Friday, August 20, 2010

Ddddanger

A place temporary forever.
but solidarity helps with solitude
A known thought of welcomes worn thin.
Fragility based through her own failure to answer her instincts
but if only it was easy to take away faith.

Its pointless.

Common ground found its way to uncommon shoes
but what the hell does that really mean
I know you hate me but its not like I hide my flaws
that's a gift, the same place a curse comes from.

one in the same.

No sugar just salt

daily casualties
misconceptions break truths
when the first bullet rattles the seize fire
both sides hold blame
like two hidden aces held by different hands.

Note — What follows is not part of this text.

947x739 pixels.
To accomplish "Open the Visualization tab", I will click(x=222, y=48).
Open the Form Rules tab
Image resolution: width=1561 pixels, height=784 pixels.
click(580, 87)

Wish I knew what you were looking for
But than again I wish I knew what I was looking for.

So many doors
all conceal prospective
judgment a human defensive when differences make the innocent insecure
A social balance
but the magnetic drive is not set to the sounds of drums but to the sounds of fading trumpets.
and we march on.

Drama will not die it breeds in the hearts of the ungrateful
determined to live on a wire
easily the past can push any back from that blinking green light.

Not better substitution than reality the only teacher that we need here.
so much of the wrong substance did i feed my brain
So we play the waiting game
with full plates and empty hearts
caged in and the spectators are the ones we share our life's with
a joyful occasion
watching souls looking for that perfect dotted line.

Sing for the bloody salvation because at nights end we go alone.
The bed might be warm the opposite side but the words are put away for a reason
The one thing about life is if we cant be safe with ourselves we are doomed
like a locked room its time too live with the noise you make.

Hate to describe the position of my politeness
but I have laid enough plots down to be guilty just by simple design
like the sign I will hold tomorrow "I have no more lemonade just my opinions".

Friday, August 13, 2010

Today

It hurts
trying so hard to do the right thing staying on a path that should be the right course
but feeling the dullness of my life now more than ever
you take away a mans vice and expect him to be the same

Maybe that is the hole that I am feeling a forever emptiness that was left by alcohol.